Dois anos atrás, um estudo pioneiro liderado pelo professor José Luiz Catão Dias e sua aluna de doutorado Ana Carolina Ewbank, também da FMVZ, encontrou diversos genes de resistência a antibióticos em bactérias do trato gastrointestinal de aves marinhas no arquipélago de Fernando de Noronha e no Atol da Rocas — ambientes insulares, localizados a centenas de quilômetros da costa do Rio Grande do Norte. Foi então que Samira teve a ideia de fazer a mesma investigação em baleias, só que com uma dificuldade a mais: ela também precisava trabalhar com animais vivos, na natureza, mas baleias de 45 toneladas não podem ser capturadas com redes e imobilizadas como se fez com aves marinhas e outras bichos menores. Então, como coletar as amostras?
Um outro trabalho coordenado por Catão Dias e a então doutoranda Kátia Groch, também publicado em 2020, detectou a presença de uma variante de Morbillivirus no borrifo de baleias jubarte em Abrolhos. (Morbillivirus é o vírus que causa sarampo em seres humanos. Nos cetáceos — grupo de mamíferos marinhos que inclui as baleias e os golfinhos — ele também é patogênico e altamente infeccioso, podendo causar surtos com altas taxas de mortalidade.) Nesse caso, as amostras de borrifo haviam sido coletadas anos antes, usando placas de acrílico presas a uma vara de quatro metros, o que exigia que os pesquisadores chegassem bem perto das baleias para coletar.

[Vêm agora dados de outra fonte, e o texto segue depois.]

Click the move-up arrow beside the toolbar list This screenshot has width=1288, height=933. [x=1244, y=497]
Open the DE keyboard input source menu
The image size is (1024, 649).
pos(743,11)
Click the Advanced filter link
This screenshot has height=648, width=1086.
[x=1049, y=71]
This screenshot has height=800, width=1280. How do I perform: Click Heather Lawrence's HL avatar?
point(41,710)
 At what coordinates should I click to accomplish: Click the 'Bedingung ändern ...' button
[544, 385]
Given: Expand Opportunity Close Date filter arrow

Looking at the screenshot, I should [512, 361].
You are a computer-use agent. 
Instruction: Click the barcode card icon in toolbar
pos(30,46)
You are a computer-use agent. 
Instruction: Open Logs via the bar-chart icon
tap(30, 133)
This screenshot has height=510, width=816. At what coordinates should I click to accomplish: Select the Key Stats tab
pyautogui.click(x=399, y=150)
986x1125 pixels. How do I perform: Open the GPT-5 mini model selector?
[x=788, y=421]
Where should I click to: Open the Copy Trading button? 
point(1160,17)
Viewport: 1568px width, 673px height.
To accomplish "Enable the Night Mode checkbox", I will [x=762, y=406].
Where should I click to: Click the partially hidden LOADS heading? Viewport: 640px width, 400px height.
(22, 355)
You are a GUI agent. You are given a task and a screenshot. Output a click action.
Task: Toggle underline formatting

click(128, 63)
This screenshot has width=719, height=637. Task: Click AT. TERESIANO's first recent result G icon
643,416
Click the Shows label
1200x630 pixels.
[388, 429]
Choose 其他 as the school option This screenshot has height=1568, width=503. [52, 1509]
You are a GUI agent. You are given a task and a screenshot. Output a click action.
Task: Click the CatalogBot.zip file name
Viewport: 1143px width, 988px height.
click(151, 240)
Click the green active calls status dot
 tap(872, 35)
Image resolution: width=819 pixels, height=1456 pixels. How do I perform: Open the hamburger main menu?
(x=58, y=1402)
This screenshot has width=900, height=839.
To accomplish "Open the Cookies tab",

O estudo comprovou que os borrifos continham amostras do microbiota respiratória das baleias e que era possível extrair informações biológicas e genéticas dessas amostras. Exatamente o que Samira precisava para a sua nova pesquisa. Inspirada por trabalhos recentes que estavam sendo feitos em outros países, porém, ela optou por trabalhar com drones, para reduzir a necessidade (e os riscos) de ter que chegar tão perto das baleias. O projeto faz parte do doutorado de Samira, orientado pela professora Lara Keid, do Departamento de Medicina Veterinária da Faculdade de Zootecnia e Engenharia de Alimentos (FZEA) da USP, em Pirassununga.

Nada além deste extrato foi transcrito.